%%

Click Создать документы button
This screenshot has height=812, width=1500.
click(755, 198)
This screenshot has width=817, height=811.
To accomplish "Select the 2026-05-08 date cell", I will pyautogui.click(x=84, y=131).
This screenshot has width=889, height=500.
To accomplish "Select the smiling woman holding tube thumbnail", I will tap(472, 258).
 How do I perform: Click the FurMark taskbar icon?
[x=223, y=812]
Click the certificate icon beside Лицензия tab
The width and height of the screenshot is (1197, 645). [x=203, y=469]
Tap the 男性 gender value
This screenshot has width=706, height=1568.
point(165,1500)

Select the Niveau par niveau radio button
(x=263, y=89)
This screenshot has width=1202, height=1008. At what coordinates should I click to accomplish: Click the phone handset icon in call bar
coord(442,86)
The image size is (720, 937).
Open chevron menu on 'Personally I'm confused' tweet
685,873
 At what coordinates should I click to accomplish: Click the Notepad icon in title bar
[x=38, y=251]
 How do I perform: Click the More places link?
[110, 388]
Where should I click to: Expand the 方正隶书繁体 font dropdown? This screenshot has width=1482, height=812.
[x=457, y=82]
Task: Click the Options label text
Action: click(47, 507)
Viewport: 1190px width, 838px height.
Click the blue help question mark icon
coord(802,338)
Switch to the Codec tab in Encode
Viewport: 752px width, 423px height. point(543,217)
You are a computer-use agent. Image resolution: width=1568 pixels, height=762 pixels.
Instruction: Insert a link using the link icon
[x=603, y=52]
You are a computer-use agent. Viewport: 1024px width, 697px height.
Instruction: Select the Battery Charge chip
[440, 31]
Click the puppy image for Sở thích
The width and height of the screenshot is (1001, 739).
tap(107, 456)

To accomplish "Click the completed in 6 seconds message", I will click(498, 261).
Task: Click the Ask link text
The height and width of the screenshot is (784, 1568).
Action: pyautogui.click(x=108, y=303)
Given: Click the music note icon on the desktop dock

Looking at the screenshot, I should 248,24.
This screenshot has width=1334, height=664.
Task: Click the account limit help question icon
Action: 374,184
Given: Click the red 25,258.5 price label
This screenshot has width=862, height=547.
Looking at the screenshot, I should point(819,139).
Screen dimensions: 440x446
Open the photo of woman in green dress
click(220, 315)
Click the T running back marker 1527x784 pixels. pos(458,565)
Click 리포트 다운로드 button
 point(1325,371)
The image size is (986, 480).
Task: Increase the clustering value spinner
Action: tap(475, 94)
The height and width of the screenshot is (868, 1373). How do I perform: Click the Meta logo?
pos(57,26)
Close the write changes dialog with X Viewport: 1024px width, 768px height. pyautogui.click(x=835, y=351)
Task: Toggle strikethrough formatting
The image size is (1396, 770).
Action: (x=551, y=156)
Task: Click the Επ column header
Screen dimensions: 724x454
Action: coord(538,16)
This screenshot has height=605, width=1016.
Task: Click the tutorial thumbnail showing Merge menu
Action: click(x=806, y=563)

%%

Prompt.
Transcribe the items above without alteration, beginning with the line that contains "You are a computer-use agent. Viewport: 1024px" and continuing through the line that contains "Action: pyautogui.click(x=108, y=303)".

Result of this exercise.
You are a computer-use agent. Viewport: 1024px width, 697px height.
Instruction: Select the Battery Charge chip
[440, 31]
Click the puppy image for Sở thích
The width and height of the screenshot is (1001, 739).
tap(107, 456)

To accomplish "Click the completed in 6 seconds message", I will click(498, 261).
Task: Click the Ask link text
The height and width of the screenshot is (784, 1568).
Action: pyautogui.click(x=108, y=303)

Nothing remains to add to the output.